WORK TO COMPLETE: Look below for the line that has "Given: Click the"; output exactly from it through the line that has "Click the scroll from source target icon", and leave the pictures out.

SUPPLIED ENTRIES:
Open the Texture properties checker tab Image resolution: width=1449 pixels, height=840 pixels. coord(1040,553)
* * *
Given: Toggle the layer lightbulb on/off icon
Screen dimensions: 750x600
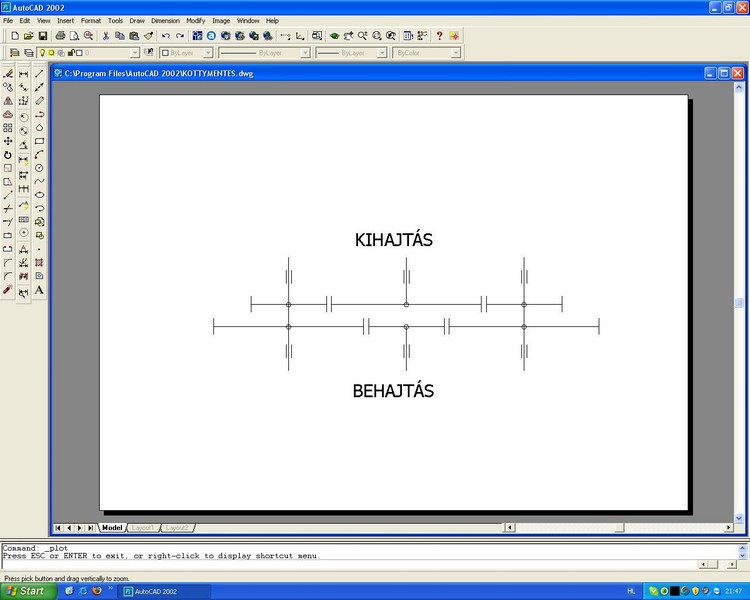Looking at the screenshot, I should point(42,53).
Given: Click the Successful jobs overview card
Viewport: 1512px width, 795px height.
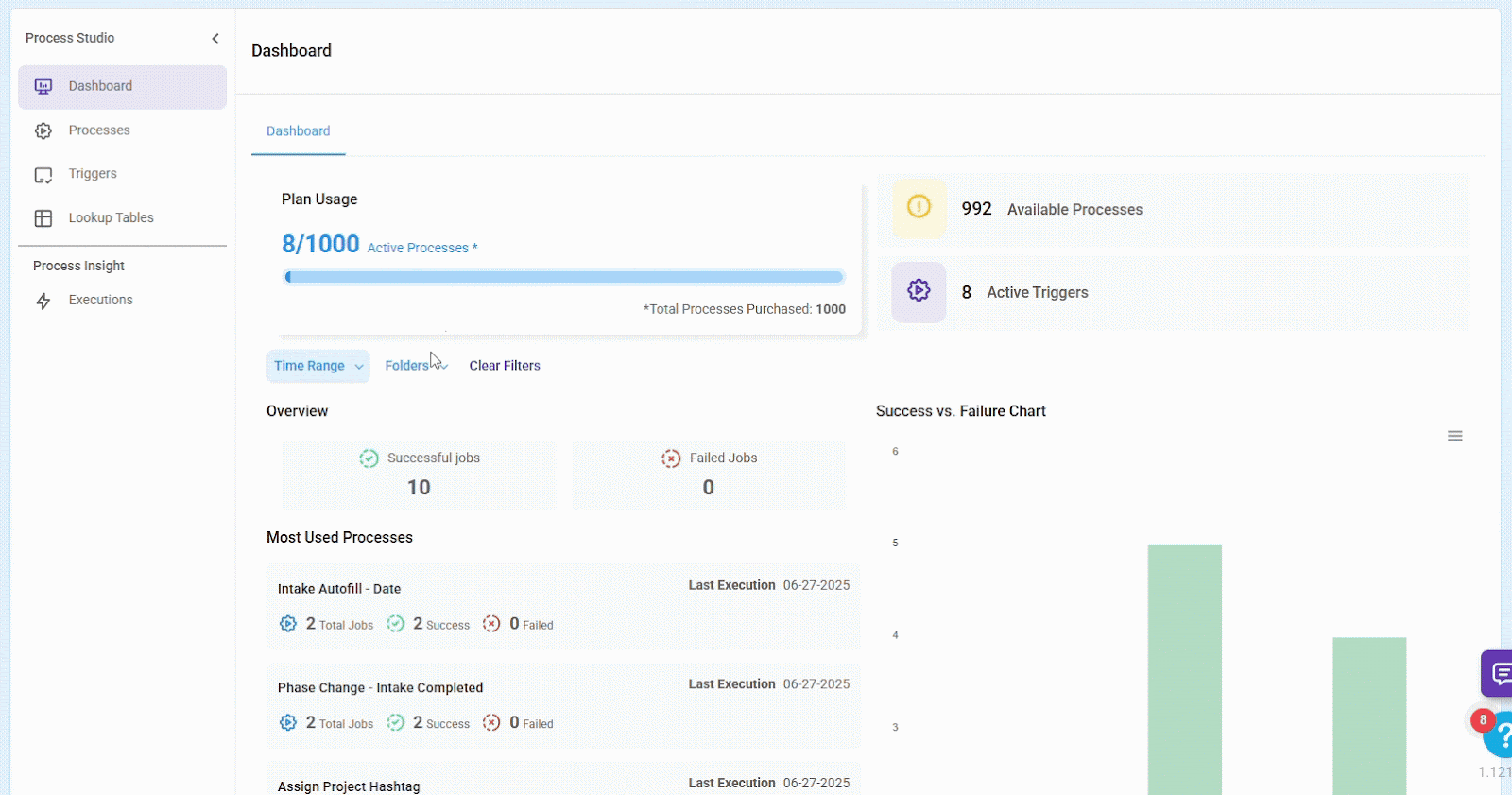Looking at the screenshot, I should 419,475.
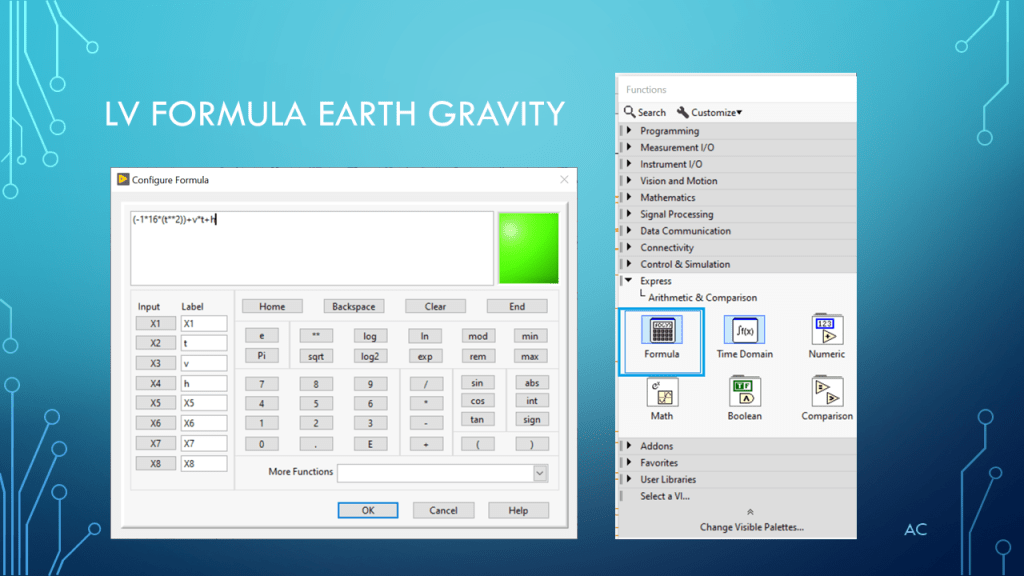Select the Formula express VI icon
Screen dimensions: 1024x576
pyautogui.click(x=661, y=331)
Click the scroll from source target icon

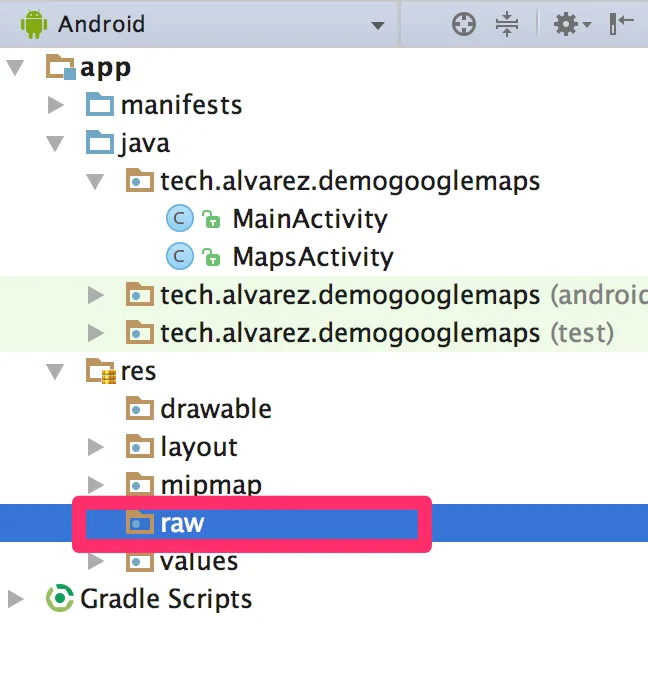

COMPLETED EXERCISE:
Given: Click the Successful jobs overview card
Viewport: 1512px width, 795px height.
Looking at the screenshot, I should 419,475.
Select the Formula express VI icon
Screen dimensions: 1024x576
pyautogui.click(x=661, y=331)
Click the scroll from source target icon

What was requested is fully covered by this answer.